Exercise description -> From the line with "Choose the eBay platform logo" to the line with "Task: Click Charlie", retype every line exactly, including those two, and leave out the rest of the data below.

Input data ->

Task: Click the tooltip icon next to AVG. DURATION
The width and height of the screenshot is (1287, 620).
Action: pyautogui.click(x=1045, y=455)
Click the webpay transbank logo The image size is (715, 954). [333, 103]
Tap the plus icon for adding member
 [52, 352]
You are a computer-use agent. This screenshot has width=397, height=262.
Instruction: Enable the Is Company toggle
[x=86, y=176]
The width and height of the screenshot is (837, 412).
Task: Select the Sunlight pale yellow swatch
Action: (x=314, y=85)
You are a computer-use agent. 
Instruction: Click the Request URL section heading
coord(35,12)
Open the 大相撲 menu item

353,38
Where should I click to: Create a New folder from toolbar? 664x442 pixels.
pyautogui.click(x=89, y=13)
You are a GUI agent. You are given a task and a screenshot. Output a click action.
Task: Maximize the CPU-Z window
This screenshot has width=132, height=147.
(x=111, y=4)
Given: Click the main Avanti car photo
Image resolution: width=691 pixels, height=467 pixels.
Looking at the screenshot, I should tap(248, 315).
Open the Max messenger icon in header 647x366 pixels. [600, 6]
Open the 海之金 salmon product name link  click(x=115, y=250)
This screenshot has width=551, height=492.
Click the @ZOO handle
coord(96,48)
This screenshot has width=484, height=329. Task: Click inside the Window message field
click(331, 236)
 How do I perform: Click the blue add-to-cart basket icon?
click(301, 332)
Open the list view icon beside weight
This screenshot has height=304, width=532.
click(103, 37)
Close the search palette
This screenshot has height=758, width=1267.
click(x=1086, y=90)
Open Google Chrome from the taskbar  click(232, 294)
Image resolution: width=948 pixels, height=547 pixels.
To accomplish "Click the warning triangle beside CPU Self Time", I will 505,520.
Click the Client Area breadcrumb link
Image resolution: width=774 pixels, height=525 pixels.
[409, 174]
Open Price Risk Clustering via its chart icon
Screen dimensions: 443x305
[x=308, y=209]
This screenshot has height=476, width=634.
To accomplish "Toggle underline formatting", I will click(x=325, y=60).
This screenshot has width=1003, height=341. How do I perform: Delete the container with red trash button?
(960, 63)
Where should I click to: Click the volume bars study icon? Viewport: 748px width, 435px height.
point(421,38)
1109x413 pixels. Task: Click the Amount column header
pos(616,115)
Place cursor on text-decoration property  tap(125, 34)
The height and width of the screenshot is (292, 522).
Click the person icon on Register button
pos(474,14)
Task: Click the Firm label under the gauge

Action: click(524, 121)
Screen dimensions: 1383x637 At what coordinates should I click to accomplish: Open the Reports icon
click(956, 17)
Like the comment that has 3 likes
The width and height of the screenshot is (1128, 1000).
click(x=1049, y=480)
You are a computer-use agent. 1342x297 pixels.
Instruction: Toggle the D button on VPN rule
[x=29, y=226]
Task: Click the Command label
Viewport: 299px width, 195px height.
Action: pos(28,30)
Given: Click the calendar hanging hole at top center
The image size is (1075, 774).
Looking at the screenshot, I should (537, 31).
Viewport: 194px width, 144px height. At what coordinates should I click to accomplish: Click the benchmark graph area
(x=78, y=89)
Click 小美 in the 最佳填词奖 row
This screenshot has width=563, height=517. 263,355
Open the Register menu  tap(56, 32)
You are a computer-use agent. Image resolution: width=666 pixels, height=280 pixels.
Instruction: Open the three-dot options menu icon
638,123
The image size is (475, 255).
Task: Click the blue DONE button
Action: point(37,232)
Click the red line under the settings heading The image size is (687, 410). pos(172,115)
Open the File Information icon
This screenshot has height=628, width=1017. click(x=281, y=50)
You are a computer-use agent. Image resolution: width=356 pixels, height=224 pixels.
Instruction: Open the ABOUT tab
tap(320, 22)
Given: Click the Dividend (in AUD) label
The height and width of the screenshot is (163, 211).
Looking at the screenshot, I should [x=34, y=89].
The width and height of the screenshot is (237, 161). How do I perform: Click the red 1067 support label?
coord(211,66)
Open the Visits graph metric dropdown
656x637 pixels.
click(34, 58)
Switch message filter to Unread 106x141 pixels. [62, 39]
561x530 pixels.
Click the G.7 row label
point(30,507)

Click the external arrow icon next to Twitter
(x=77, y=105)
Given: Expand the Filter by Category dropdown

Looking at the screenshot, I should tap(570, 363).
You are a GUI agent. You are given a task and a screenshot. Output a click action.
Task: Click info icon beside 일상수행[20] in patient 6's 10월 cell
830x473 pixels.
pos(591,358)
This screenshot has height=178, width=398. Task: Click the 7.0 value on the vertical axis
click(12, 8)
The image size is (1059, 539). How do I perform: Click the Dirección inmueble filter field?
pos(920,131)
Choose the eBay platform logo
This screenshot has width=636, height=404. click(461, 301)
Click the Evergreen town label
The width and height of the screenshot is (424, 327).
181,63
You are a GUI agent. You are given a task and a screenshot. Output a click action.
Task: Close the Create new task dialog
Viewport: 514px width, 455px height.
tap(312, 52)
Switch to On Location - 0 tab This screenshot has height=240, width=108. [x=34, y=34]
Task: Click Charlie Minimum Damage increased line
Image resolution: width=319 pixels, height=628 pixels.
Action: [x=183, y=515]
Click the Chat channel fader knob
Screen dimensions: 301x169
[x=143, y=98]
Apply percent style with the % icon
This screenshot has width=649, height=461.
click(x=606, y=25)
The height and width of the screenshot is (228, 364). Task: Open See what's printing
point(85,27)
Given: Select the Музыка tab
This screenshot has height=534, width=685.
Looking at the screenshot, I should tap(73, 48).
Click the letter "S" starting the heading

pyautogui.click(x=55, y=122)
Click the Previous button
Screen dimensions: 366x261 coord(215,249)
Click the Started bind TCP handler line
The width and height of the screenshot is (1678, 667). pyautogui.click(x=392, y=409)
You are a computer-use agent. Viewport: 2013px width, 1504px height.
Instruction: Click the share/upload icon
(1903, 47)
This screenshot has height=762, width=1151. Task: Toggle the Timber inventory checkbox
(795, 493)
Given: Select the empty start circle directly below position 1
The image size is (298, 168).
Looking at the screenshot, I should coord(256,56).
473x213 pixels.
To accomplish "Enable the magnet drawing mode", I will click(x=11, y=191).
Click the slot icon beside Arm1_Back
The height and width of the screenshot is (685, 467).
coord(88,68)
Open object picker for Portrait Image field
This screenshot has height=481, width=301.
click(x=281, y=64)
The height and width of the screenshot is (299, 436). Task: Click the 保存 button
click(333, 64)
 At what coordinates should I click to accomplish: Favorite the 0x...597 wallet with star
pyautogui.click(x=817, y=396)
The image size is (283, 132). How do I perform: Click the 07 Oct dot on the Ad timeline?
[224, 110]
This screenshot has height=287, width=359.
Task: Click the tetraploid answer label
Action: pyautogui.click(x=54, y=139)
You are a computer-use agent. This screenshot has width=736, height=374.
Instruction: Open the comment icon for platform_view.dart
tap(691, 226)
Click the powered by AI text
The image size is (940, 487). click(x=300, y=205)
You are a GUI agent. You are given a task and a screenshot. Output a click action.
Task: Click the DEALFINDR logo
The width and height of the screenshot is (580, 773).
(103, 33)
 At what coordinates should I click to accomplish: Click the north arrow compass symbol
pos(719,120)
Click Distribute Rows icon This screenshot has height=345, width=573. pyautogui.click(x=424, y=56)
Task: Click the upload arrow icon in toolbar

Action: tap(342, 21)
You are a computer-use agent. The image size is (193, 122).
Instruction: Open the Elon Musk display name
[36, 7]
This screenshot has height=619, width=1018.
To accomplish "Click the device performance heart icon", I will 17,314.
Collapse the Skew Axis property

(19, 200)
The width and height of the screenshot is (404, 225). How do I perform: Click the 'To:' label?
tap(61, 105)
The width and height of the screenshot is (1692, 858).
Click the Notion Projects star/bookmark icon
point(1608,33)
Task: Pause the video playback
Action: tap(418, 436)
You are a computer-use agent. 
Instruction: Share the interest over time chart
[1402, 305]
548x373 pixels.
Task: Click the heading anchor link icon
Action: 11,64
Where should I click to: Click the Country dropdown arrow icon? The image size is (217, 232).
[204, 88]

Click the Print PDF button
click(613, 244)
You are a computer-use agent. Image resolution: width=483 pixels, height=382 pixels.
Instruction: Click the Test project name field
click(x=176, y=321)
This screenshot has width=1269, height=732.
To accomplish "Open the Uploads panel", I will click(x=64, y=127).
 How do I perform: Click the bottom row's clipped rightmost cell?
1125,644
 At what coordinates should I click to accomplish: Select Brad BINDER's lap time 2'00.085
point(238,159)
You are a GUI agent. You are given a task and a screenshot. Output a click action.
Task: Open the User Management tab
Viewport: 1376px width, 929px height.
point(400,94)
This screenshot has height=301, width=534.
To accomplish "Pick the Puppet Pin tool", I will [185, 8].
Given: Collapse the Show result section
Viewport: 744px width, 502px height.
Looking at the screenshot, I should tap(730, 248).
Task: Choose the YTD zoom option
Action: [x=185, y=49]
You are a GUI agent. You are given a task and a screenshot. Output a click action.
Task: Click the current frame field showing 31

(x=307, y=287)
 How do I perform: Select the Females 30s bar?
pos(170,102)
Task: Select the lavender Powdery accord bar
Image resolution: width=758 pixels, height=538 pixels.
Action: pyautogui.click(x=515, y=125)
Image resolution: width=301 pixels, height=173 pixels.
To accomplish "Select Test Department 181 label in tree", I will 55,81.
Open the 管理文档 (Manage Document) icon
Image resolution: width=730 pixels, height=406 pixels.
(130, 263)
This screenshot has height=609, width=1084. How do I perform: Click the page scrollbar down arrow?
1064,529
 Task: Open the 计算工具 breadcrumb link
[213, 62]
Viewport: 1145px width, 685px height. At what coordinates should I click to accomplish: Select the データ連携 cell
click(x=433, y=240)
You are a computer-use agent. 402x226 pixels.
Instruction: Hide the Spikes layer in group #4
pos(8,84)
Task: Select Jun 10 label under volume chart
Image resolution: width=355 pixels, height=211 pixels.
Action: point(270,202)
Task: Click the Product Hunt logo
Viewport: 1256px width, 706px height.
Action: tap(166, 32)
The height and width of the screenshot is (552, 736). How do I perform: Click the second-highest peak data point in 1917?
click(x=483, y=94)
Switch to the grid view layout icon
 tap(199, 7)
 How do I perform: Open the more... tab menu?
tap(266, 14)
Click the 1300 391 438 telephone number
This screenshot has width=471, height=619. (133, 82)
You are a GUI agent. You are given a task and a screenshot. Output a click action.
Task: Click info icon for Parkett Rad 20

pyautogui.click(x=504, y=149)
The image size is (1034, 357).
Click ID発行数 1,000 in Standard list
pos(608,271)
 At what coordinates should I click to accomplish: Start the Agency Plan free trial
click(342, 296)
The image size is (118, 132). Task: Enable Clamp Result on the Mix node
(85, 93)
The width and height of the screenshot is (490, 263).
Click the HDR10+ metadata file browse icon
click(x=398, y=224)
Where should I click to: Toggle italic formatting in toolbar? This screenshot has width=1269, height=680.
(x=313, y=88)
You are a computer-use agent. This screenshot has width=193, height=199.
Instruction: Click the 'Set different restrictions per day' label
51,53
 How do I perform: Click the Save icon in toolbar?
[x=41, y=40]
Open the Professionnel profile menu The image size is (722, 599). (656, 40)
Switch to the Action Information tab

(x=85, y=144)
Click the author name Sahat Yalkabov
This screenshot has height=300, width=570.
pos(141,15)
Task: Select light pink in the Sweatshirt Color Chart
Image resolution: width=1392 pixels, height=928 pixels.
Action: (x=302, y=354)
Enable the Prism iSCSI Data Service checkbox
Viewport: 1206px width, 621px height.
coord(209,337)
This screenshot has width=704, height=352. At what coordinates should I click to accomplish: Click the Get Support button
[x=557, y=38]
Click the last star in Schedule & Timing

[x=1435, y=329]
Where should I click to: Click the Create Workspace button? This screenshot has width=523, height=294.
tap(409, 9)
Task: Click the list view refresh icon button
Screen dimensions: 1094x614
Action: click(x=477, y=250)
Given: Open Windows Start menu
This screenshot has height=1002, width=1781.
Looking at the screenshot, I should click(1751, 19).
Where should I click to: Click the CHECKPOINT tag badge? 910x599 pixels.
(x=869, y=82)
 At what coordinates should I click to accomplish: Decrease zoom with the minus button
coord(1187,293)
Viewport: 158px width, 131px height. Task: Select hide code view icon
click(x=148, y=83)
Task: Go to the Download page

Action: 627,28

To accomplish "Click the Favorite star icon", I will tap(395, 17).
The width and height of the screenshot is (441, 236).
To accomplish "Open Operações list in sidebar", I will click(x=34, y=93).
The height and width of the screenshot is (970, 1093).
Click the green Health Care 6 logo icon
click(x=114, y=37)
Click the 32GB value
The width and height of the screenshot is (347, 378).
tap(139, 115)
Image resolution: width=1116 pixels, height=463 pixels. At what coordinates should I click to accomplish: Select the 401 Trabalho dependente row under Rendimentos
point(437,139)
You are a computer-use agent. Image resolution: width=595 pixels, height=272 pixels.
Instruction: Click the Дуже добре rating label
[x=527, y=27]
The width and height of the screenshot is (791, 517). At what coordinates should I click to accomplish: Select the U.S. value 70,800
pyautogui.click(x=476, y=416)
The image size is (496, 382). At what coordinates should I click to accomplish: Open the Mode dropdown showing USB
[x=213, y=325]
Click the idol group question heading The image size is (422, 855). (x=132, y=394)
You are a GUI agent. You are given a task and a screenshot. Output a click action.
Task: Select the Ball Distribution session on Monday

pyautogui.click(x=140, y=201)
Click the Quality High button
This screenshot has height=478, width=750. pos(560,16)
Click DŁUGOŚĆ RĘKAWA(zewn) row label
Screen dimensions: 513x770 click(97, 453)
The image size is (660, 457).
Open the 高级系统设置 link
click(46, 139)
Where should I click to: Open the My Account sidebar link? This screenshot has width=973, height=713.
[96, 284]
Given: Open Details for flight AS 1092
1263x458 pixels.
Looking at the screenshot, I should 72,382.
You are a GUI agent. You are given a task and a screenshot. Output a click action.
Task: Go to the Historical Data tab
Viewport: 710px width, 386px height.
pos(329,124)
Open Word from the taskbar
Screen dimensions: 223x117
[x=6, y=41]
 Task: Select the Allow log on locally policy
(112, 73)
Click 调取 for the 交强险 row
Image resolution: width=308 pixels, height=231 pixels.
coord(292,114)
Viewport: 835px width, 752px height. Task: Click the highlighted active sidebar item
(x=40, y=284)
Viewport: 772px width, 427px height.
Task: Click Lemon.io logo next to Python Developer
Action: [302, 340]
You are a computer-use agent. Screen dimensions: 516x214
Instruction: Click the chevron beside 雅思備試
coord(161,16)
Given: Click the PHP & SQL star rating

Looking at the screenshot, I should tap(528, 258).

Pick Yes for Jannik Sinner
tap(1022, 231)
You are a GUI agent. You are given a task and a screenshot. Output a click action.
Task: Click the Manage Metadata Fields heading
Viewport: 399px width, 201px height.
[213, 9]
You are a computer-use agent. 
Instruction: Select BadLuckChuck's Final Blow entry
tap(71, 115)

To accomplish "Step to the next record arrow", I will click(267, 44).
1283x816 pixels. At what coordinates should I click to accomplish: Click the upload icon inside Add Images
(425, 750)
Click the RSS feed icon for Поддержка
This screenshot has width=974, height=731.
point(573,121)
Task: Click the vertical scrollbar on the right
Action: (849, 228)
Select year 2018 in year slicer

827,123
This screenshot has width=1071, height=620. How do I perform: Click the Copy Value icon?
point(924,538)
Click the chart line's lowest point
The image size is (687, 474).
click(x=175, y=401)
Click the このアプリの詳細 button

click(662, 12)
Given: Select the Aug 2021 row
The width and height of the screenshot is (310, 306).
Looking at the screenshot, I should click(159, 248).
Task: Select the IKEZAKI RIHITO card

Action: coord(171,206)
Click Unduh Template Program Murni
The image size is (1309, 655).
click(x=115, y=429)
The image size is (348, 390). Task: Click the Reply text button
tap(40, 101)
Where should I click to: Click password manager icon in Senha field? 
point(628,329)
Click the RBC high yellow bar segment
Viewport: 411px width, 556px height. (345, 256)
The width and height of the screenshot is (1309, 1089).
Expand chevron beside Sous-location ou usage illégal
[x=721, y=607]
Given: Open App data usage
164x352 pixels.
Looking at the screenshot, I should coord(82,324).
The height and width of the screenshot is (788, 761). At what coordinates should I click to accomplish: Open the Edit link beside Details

Final answer ->
Choose the eBay platform logo
This screenshot has width=636, height=404. click(461, 301)
Click the Evergreen town label
The width and height of the screenshot is (424, 327).
181,63
You are a GUI agent. You are given a task and a screenshot. Output a click action.
Task: Close the Create new task dialog
Viewport: 514px width, 455px height.
tap(312, 52)
Switch to On Location - 0 tab This screenshot has height=240, width=108. [x=34, y=34]
Task: Click Charlie Minimum Damage increased line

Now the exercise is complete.